Each Twitter message includes its ID (tweetid), the creation date (date) and the user ID (user). Due to restrictions in the Twitter API Terms of Service), it is forbidden to redistribute a corpus that includes text contents or information about users. However, it is valid if those fields are removed and instead IDs (including Tweet IDs and user IDs) are provided. The actual message content can be easily obtained by making queries to the Twitter API using the tweetid.

The general corpus has been divided into two sets: training (about 10%) and test (90%). The training set will be released so that participants may train and validate their models for classification and sentiment analysis.
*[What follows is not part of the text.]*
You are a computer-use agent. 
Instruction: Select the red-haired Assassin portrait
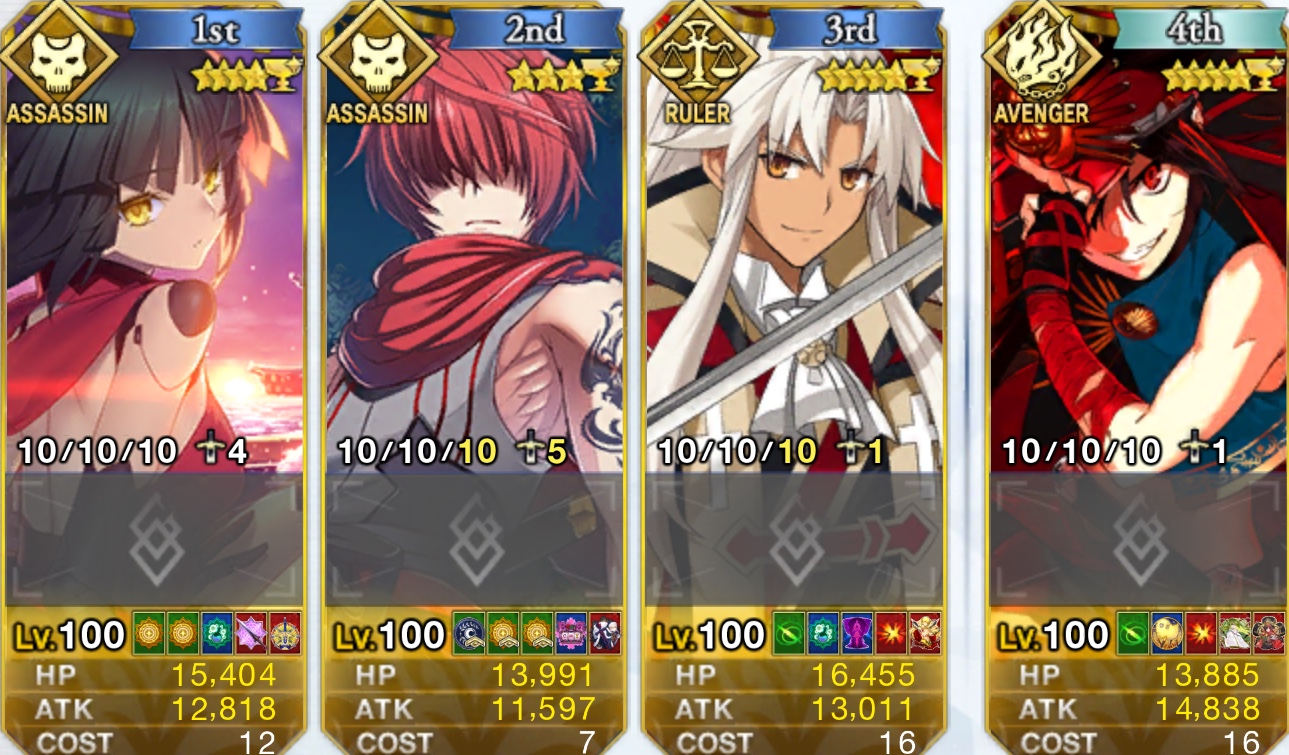(475, 270)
The test corpus will be provided without any tagging and will be used to evaluate the results provided by the different systems.

Each message in both the training and test set is tagged with its global polarity, indicating whether the text expresses a positive, negative or neutral sentiment, or no sentiment at all. 5 levels have been defined: strong positive (P+), positive (P), neutral (NEU), negative (N), strong negative (N+) and one additional no sentiment tag (NONE).

In addition, there is also an indication of the level of agreement or disagreement of the expressed sentiment within the content, with two possible values: AGREEMENT and DISAGREEMENT. This is especially useful to make out whether a neutral sentiment comes from neutral keywords or else the text contains positive and negative sentiments at the same time.

Moreover, the polarity at entity level, i.e., the polarity values related to the entities that are mentioned in the text, is also included for those cases when applicable. These values are similarly divided into 5 levels and include the level of agreement as related to each entity.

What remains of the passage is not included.